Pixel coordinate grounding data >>
# # # # # # #

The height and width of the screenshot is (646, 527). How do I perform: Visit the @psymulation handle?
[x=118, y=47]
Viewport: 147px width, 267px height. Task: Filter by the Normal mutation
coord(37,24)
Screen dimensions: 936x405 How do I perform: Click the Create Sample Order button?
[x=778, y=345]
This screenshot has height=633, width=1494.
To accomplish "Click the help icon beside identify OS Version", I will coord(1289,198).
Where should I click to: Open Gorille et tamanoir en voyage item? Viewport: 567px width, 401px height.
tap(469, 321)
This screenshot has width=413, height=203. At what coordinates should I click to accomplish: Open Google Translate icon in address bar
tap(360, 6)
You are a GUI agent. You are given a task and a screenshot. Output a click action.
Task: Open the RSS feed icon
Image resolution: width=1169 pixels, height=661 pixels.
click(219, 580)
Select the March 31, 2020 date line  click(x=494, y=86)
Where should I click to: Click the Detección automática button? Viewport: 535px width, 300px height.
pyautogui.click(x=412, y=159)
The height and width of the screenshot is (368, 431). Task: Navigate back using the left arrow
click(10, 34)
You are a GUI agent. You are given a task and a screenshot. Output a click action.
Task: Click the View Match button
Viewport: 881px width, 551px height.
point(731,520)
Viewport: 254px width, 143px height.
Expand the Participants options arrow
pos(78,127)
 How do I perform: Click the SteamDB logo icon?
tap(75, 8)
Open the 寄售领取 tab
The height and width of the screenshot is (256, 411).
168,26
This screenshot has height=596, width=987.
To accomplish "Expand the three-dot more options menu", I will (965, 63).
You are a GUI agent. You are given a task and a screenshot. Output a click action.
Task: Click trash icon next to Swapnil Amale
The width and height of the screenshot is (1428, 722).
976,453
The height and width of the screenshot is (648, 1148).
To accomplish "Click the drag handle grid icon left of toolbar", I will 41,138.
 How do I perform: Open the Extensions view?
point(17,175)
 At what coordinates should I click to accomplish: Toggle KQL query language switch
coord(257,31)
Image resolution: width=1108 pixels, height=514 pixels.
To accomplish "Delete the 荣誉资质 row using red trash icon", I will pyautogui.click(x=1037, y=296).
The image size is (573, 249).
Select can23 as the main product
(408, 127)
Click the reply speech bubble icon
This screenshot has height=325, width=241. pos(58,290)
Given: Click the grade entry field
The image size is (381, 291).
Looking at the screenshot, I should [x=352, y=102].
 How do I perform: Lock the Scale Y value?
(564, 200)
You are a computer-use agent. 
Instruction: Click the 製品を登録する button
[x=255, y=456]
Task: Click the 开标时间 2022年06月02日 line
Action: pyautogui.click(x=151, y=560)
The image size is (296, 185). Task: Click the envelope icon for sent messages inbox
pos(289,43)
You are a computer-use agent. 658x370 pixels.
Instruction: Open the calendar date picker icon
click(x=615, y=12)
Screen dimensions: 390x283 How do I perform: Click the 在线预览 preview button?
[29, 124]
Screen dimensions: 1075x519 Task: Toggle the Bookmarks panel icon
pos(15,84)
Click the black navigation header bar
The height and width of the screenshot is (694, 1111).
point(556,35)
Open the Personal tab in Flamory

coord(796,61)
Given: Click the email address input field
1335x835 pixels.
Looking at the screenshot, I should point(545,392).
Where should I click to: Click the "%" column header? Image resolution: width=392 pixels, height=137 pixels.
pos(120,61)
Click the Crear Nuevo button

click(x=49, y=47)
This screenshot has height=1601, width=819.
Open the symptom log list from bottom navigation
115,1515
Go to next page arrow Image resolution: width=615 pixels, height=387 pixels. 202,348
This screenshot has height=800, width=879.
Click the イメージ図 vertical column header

# # # # # # #

WORK ITEM >> Work out how many lines of the data include the word "field". Then write only that number.

RESULT OF THE EXERCISE >> 2